Since the New Deal in the 1930s, Congress has created a great many federal programs that have expanded the number of government-provided services. Aid to education, highway construction, public welfare, and public works were all added to the national budget by acts of Congress. As the flow of federal money increased, federal regulations increased as well. Acting in the public interest, and taking its mandate from the Commerce Clause (Article I, Section VIII), Congress established various standards to protect the health, safety, and welfare of the nation. However, States resisted the intrusions of the National Government into areas of government and regulation traditionally left to the States. Challenges to this expansion of federal power reached the Court in increasing numbers, as States petitioned to stop the erosion of the "reserved powers" of the 10th Amendment.
After 30 or more years of steady accumulation of power by the Federal Government, the tide slowly began to turn. In 1976, in a case entitled National League of Cities v. Usery, a 5–4 Court ruled that "traditional functions" of States were not subject to federal regulation under the Commerce Clause, and that States could not be forced to comply with the provisions of the Fair Labor Standards Act of 1974. Provisions of the act were intended to make State and local governments, as employers, comply with federal minimum-wage and maximum-hour regulations.
Until the National League of Cities v. Usery decision, the San Antonio Metropolitan Transportation Authority (SAMTA) had paid wages to its employees as required by the Fair Labor Standards Act of 1974. After the decision, SAMTA decided to vary its wage guidelines from federal law. SAMTA managers believed that SAMTA was no longer subject to Fair Labor Standards Act (FLSA) guidelines because of the Usery decision.
In 1979, however, the U.S. Department of Labor informed SAMTA that the Labor Department did not recognize SAMTA as a government entity performing a traditional function of local government. Therefore, the Usery decision did not pertain. David Garcia and other SAMTA employees then sued the transit authority to receive overtime pay due them under FLSA guidelines.
The U.S. District Court that first heard the case disagreed with both the Labor Department and Garcia, stating that transit systems were traditional functions of State and local government and were not subject to federal rules. The case was then appealed to the Supreme Court by Garcia.
The case involved the 10th Amendment, which addresses the powers "reserved to the States." The case also asked whether, as a public utility, SAMTA qualified as a government entity and was thus exempt from FLSA guidelines regarding federal minimum-wage and maximum-hour regulations. Were there indeed limits to growing federal powers to regulate the States, and did they extend to SAMTA? Could State agencies operate without federal guidelines? Would federalism be irreparably harmed if Garcia and his colleagues were paid according to the Fair Labor Standards Act of 1974? Should National League of Cities v. Usery be overruled as unworkable?
For Garcia (the transit workers): The Usery rule is unworkable. It is not possible to distinguish clearly between "traditional" and "nontraditional" government functions. Usery represents a misinterpretation of the Constitution by the Court and should be overturned. The States need not fear excessive intervention by the National Government. The 10th Amendment was not intended to allow States to operate in such a way as to violate federal standards. Federal standards, enacted in accordance with delegated and implied powers, override State laws and State authority.

### Entries shown:
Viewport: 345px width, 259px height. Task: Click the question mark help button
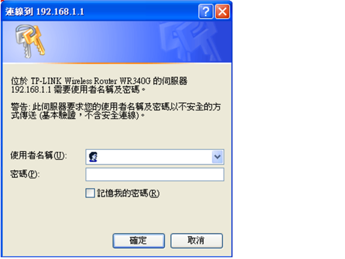[206, 11]
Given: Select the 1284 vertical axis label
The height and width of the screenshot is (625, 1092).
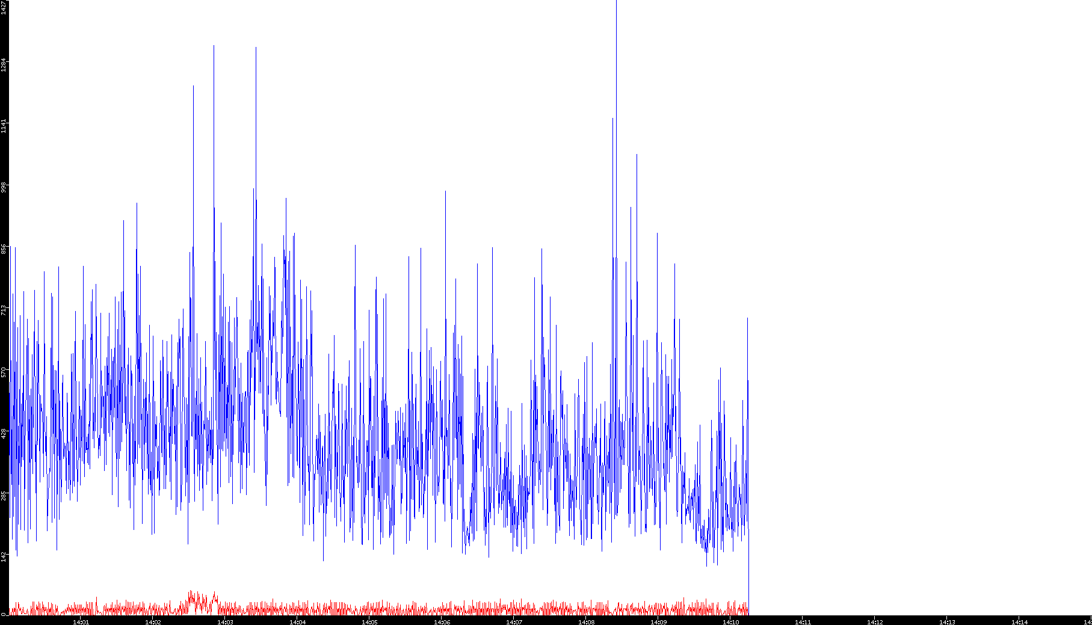Looking at the screenshot, I should click(4, 65).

### Set exercise:
Resume the passage on the Garcia transit workers' case after its final sentence, which ends with "override State laws and State authority." The material has nothing to do with this.

### Task response:
For the San Antonio Metropolitan Transit Authority: The Usery rule is not only workable, it is essential to the operation of a federal system. A series of case-by-case decisions of the Court may be necessary to decide which State government functions are traditional and which are not, but that is preferable to subjecting State government to almost absolute federal authority. State immunity from federal laws affecting traditional government functions is essential to the very nature of federalism. Providing public transportation is a traditional government function and is protected from federal regulation by Usery. The Court should be cautious about the prospect of overturning so recent a precedent as Usery.
Justice Harry Blackmun, the swing vote in this case as he had been on the National League of Cities v. Usery decision, wrote the majority opinion for the 5–4 decision of the court.
The Court narrowly agreed to overturn National League of Cities v. Usery. The majority felt that the provisions of the Fair Labor Standards Act of 1974 should apply to San Antonio Metropolitan Transit Authority. The Court felt that Congress had not exceeded its powers under the Commerce Clause, and that the application of the law to a government entity was not unconstitutional.
The Court said that the law "did not regulate States as states"—that is, did not regulate any one of the 50 States in a way that violated their sovereignty. "[W]e perceive nothing in the overtime and minimum-wage requirements of the FLSA, as applied to SAMTA, that is destructive of State sovereignty or violative of any constitutional provision. SAMTA faces nothing more than the same minimum wage and overtime obligations that hundreds of thousands of other employers, public as well as private, have to meet."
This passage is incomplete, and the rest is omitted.